En gros, tu as voulu faire le kéké avec un ordi que tu ne maitrises pas, devant des énergumènes qui avaient à la base une propension à t'allumer sur cet achat, qu'est-ce que tu veux que l'on te dise...


----------



## Frodon (19 Septembre 2009)

tophe630 a dit:


> Je m'en fou de ça, ça me dérange pas moi, ce qui m'a fait chier, c'est la réflexion des autres, surtout quand le mac ça plante juste aprés.



Ah bah ca c'est sûr, avant de vouloir faire le malin devant tes potes, il faut d'abord s'assurer de maitriser l'outil que tu présentes.

C'est comme à un examen oral, si tu ne le prépares pas correctement, tu as toutes les chances de passer pour un c*n devant les examinateurs.

La prochaine fois, avant de vouloir crâner avec quoique ce soit, assures toi d'avoir d'abord une bonne maitrise de l'outil que tu présentes.
Car je peux te dire que personnellement je n'aurais pas au les problèmes que tu as eu et qui ont valu les moqueries de tes amis, car je maitrise suffisamment bien mon Mac pour savoir ce qu'il faut pour lire une carte mémoire et écrire sur un disque dur NTFS.

Bref, le seul responsable dans cette histoire c'est toi et toi seul.
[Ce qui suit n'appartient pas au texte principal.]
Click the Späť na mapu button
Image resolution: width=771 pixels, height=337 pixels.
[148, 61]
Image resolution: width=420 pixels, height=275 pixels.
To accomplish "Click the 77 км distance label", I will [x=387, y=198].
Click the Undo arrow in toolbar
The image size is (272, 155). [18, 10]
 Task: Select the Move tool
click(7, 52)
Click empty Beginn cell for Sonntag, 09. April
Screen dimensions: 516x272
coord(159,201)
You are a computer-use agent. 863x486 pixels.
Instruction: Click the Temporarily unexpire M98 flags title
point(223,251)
Si tu es passé pour un c*n devant tes amis c'est seulement parce que tu ne t'étais pas suffisamment préparé. Et sur ce point, tu ne peux t'en prendre qu'à toi même.


----------



## tophe630 (19 Septembre 2009)

Frodon a dit:


> Franchement, ce type de protection est NULLISSIME, y'a simplement pas pire, car le PC est directement mis dans le carton, sans emballage supplémentaire. Ah si, y'a pire, transporter le PC sans aucune protection



Ben c'est le cas du macbook, il est directement dans sont carton sans rien autour. Sauf que le carton n'est pas équipé de coins en polystyrène, ou en carton pour mieux le protéger.
Donc il est moins bien protégé.

C'est quand même beaucoup mieux quand il y a une protection épaisse entre l'appareil et l'extérieur du carton.

Je ne comprend pas ce que vous trouvez de mieux dans l'emballage du mac par rapport à ce qu'on voit habituellement.


----------



## Frodon (19 Septembre 2009)

tophe630 a dit:


> Sauf que le carton n'est pas équipé de coins en polystyrène, ou en carton pour mieux le protéger.
> Donc il est moins bien protégé.
> 
> C'est quand même beaucoup mieux quand il y a une protection épaisse entre l'appareil et l'extérieur du carton.



MAIS IL Y A EN A UNE!!!!

Tu as loupé la photo que j'ai posté ou quoi? Ce que tu dis est FAUX! Si tu n'as pas eu de carton de transport c'est parce que tu as acheté ton MacBook directement en magasin et que ce dernier n'a pas jugé utile de te fournir le carton de transport.
Dans ce cas, plains toi à ton revendeur qui ne ta pas fourni le carton de transport qu'il a pourtant reçu avec le MacBook. 

Mais ne va pas dire que le MacBook est mal protégé alors qu'Apple ne l'a JAMAIS envoyé uniquement dans l'emballage que tu présentes (sauf peut être lorsque TOI tu l'as renvoyé en SAV, mais dans ce cas c'est TA responsabilité, car c'est toujours l'expéditeur qui est responsable de la sécurité de l'emballage lors d'un envoi par un service de transport, pas le destinataire, ni le transporteur).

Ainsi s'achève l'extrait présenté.